If the ultimate sense of the word 'creation' is to bring into being with absolute freedom—without any limits or censorship of any kind—it is also true that giving order, a form, to the fruit of inventiveness does not always harm the final product or impoverish it. In some cases, even in music, one can indeed affirm the opposite: how many artists owe the success of their work to the intervention of an external "agent" who—with professionalism and, when necessary, detachment—weaves the threads of a discourse that could risk foundering in solipsism? Often, it is the arduous task of the producer—a sometimes overlooked but fundamentally important figure for works of melodic ingenuity. Then, when this singular character—who is often, and mistakenly, relegated to the mere economic sphere of the music discourse—engages in sound experiments himself, so much the better for the cause of art and its outcomes.
"Genius and recklessness": the expression seems to fit well for types like Todd Rundgren. But only if you extend the semantic range of the first term, compelling it into an elementary bifurcation of meaning: as brilliant in giving a definitive shape to the works of others as he is unpredictable, crazy, experimental in beating his own singer-songwriter path. As obsessive in fulfilling his role as supervisor/producer (one for all: the masterpiece of XTC "Skylarking"—for which our man almost came to blows with the equally meticulous, as well as enlightened, Andy Partridge) as he is uncontrollable in the proposition of his untamed eclecticism. This latter disposition is a bit of a double-edged sword: whereas it sometimes—in its more 'glam' outcomes—leads Todd into the depths of a creative anarchy that is difficult to access and enjoy, elsewhere it flows into masterpieces of astounding innovative charge and consequent historical importance.

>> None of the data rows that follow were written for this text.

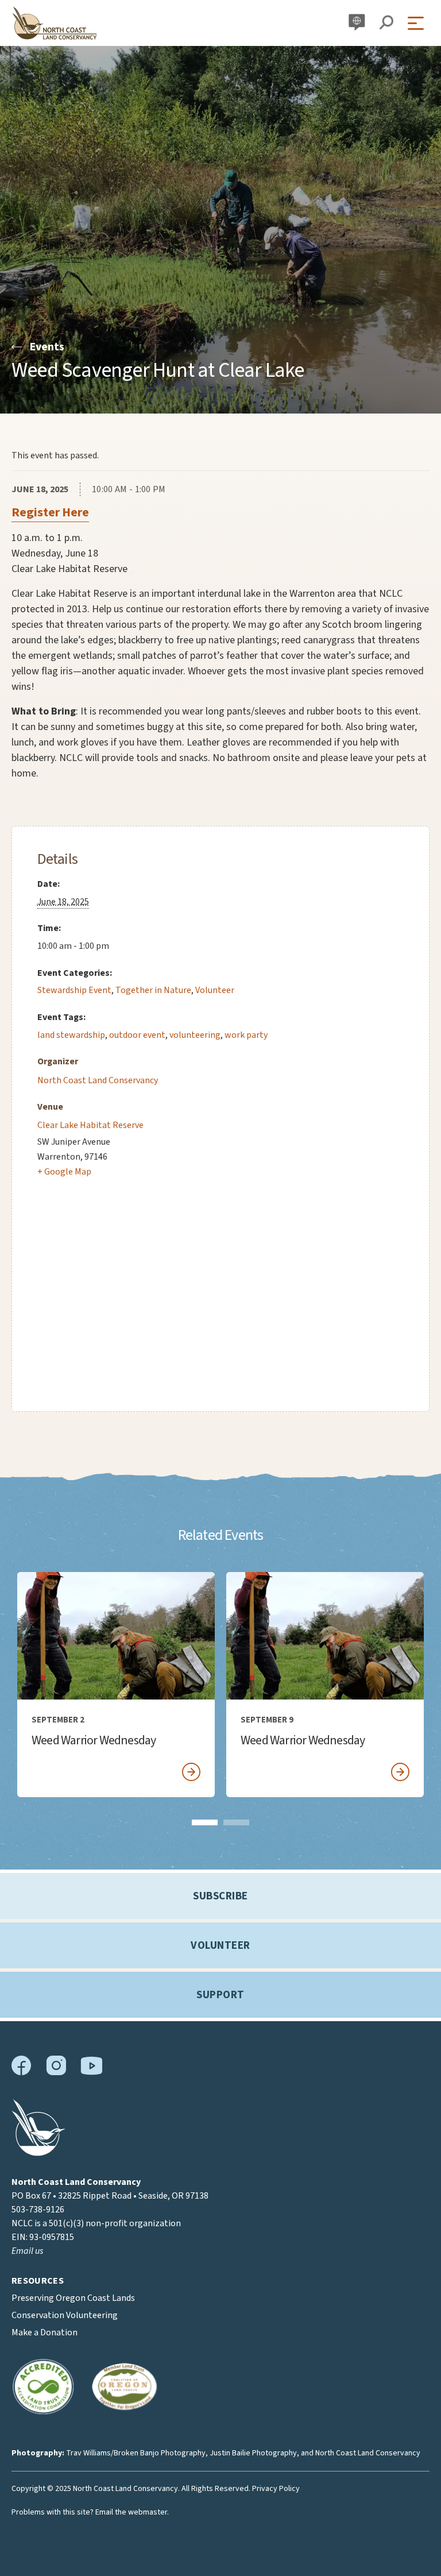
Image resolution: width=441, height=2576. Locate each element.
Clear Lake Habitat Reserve (90, 1125)
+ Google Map (64, 1171)
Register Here (50, 512)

This is undoubtedly the case of "Something/Anything?" (1972)—a double and unparalleled output from a mind in continuous search of the sensational. A quest that employs all possible means to reach the goal, not least a superhuman attitude that manifests itself—in three of the four phases of the work—in Todd’s multi-instrumentalism. Listing the genres covered risks the "grocery list" effect: only a madman could manage to juxtapose with such ease Beatlesque pop psychedelia ("I Saw The Light", "It Takes Two To Tango") with electronic experiments with a 'black' scent ("Breathless"), powerful rock divagations in sixties style ("Couldn't I Just Tell You") and fiery R'n'B ("Wolfman Jack") with colorful Latin interludes ("One More Day"). The blues peeks through where the most restless (and lazy) soul of the composer is revealed ("I Went To The Mirror"), but there's also room for sublime cabaret digressions ("The Night The Carousel Burnt Down") and dizzying slow songs ("Torch Song", "Cold Morning Light"). The soul ballads are extraordinary: "It Wouldn't Have Made Any Difference", "Sweeter Memories", "Hello It's Me", the superb "Dust In The Wind" alone would make the journey in a compositional tour de force capable, at the height of 1972, of making three quarters of his fellow musicians pale. But so much can—in a state of grace—the clarity of a mad mind. From the name it proudly bears, "Something/Anything?" is a monument to the possibility of making music without limits, a work that exudes daring and inventiveness from every pore, an ideal destination for any spirit that seeks its path to freedom in melodic creation.